Of course, being ahead of the curve is what stock investing is all about. And everyone who came this close to buying a dot-com stock on the way up the first time isn’t going to want to miss out if and when it takes off again.
New Ballpark
Naturally, we’re talking about a much different scale these days with stocks. After all, Priceline stock has only jumped to the US$7 range. Two years ago, Priceline shares rose above $150 each.
But don’t get me wrong. I’m pulling for the Priceline people all the way. There is good reason to believe they are in the process of writing one of the best turnaround stories of the dot-com era.
They’ve improved their marketing and announced a desire to focus on customer service. At least for the time being, Priceline is riding the online travel wave.
Crowded Field
But Priceline is still a face in a crowd — by all accounts an increasingly cutthroat crowd at that.
What happens if the fares being sold by fixed-price travel sites are better than Priceline’s asking price? The customer goes elsewhere, of course.
Remember, Priceline’s business model has also been tried in other markets and sectors with less than rosy results. However, at this point, it is difficult to separate the market failures from the pullbacks prompted by economic conditions.
Running Around
So what really happened last week with Priceline? Essentially, a very wealthy man agreed to pay about $109 million for a bigger share of the Priceline pie.
Maybe coincidentally, maybe not, around the same time as word of the investment was hitting the airwaves, noted Internet analyst Anthony Noto also said some nice things about Priceline.
Together, it was enough to send people scurrying to pick up Priceline stock. In other words, the mood went from optimism to exuberance, all in one fell swoop.
Getting Out
It might be worth remembering, however, that these shares are being sold by Priceline’s founder, Jay Walker. Yes, he’s got plenty of shares left in his sock drawer, but shouldn’t the fact that he’s cashing out such a big chunk at $7 or so temper the enthusiasm?
Hopefully, Priceline is on the road back, and this investment from overseas is only one in a series of positive developments. But until the others materialize — be they strong earnings reports or strategic business moves designed to protect Priceline’s turf from the Orbitz threat — the investment has to be treated as an isolated bit of good news.
While there’s undoubtedly a craving for good news out there, it might be smart to keep in mind that what happened last time the good news is all anyone chose to believe.
What do you think?
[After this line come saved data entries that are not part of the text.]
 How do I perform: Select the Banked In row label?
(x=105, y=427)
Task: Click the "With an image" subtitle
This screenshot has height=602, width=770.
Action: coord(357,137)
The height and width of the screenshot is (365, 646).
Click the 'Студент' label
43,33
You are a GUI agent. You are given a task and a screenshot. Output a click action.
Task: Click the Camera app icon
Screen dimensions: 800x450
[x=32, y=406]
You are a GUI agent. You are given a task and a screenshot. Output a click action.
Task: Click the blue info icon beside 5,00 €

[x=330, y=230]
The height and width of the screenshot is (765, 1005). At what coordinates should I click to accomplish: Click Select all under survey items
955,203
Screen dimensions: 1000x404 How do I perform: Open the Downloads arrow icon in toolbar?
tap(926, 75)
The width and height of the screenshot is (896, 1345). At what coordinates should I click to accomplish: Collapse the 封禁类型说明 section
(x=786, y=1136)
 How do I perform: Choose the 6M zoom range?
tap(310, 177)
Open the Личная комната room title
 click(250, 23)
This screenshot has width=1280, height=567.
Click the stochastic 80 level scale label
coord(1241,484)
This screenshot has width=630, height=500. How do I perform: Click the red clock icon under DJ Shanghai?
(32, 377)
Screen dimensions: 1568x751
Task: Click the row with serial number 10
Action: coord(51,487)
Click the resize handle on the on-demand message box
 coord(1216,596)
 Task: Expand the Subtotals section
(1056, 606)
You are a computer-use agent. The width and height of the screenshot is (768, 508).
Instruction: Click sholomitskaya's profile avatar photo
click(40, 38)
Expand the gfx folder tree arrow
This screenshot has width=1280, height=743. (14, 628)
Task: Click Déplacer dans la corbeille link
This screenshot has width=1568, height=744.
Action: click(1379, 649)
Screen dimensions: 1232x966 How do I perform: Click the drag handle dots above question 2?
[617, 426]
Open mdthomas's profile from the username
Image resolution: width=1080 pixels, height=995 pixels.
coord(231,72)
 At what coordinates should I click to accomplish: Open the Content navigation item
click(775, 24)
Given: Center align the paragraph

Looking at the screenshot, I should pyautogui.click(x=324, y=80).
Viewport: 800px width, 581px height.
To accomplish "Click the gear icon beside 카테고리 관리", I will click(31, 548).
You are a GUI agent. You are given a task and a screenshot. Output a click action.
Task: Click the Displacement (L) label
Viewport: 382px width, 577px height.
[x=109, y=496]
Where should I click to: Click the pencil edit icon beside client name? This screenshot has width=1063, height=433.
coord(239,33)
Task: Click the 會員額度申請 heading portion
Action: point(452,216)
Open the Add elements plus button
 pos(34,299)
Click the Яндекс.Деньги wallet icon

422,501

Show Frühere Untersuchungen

Let’s talk about it.
Note: The opinions expressed by our columnists are their own and do not necessarily reflect the views of the E-Commerce Times or its management.
Keith Regan Has Been Reported To SEC
Priceline founder did not sell his shares to Chinese for $7 as Keith Regan disinformed us in his article.
Founder has quit Priceline and sold all his shares for $4.40!
The current valuation of Priceline seems arbitrary given the history of this sector, and its tenuous hope for (slight) profitability.
What people seem to be overlooking in the wake of news that someone bought a large stake of Walker’s stock above $7 a share, is that Walker’s holding company was relentlessly selling shares for any price he could get (below $3) over the past few months.
Irrational exuberance indeed. $1.5 million for an unproven business without profits. Shades of dot com days gone by.